Additional pharmacological inhibitors that target p38 MAPK have been one of the most intensively studied classes of therapies for the treatment of inflammation. P38 MAPK inhibitors that are in phase II clinical trials for patients with autoimmune diseases and inflammatory processes include pamapimod, losmapimod, dilmapimod, doramapimod, VF-702, BMS-582949, ARRY-797, and PH-797804.104 No ocular toxicities have been associated with the use of these inhibitors. Research into the role of p38 in AMD is an exciting area in the future that will be important to determine how best to make use of the therapeutic potential of targeting this signaling pathway.

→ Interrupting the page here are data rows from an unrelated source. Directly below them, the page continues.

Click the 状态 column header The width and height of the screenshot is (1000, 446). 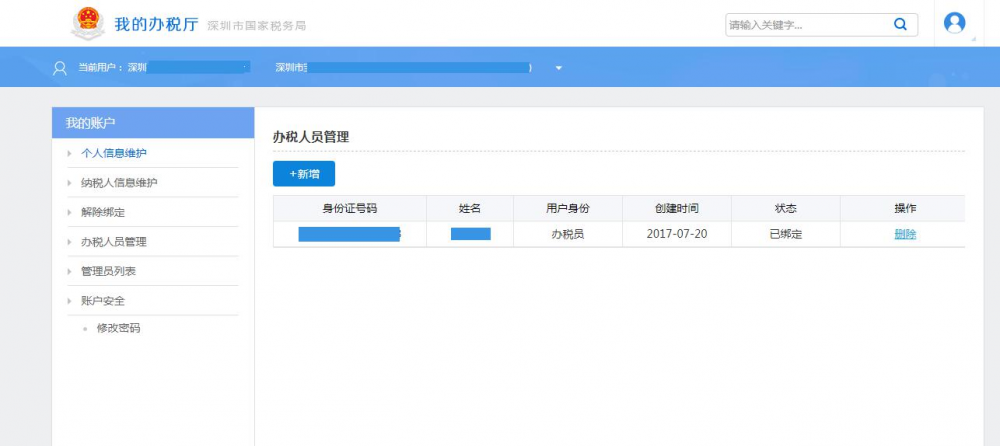[x=785, y=208]
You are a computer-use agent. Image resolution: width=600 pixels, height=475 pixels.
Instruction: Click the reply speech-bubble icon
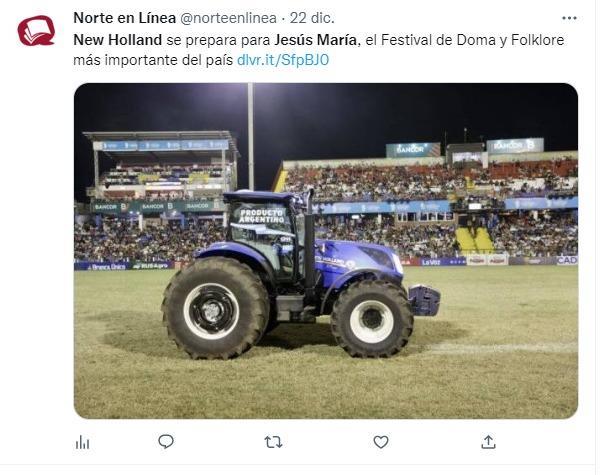pos(166,442)
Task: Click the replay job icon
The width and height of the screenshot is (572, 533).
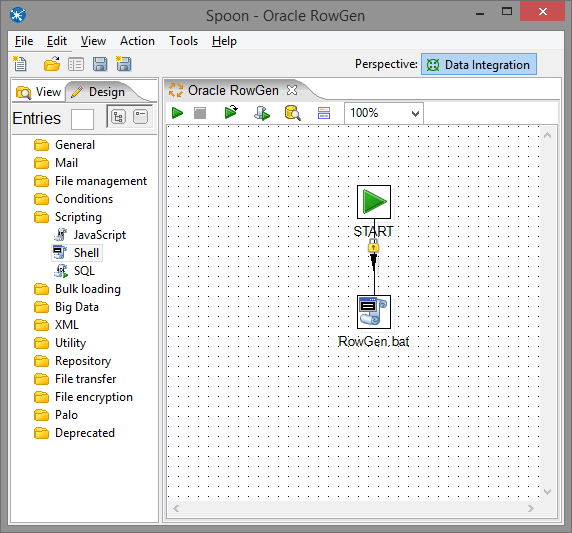Action: pyautogui.click(x=231, y=112)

Although there are several small-molecule JNK inhibitors such as SP600125, JNK-IN-8, and tanzisertib (CC-930), none of them proved to be effective in human tests yet.

Conclusion

In recent years, we have witnessed a mounting body of data suggesting that MAPKs are implicated in the pathogenesis of many human diseases. The evidence presented in this review indicates that MAPK pathways are involved in the development of AMD. Given the role of MAPK signaling in key cellular processes, interest in protein kinases as drug targets has exploded in the past few years. This may shift current research and clinical practice toward the use of MAPK inhibitors, alone or in combination with other therapeutics for treatment of AMD.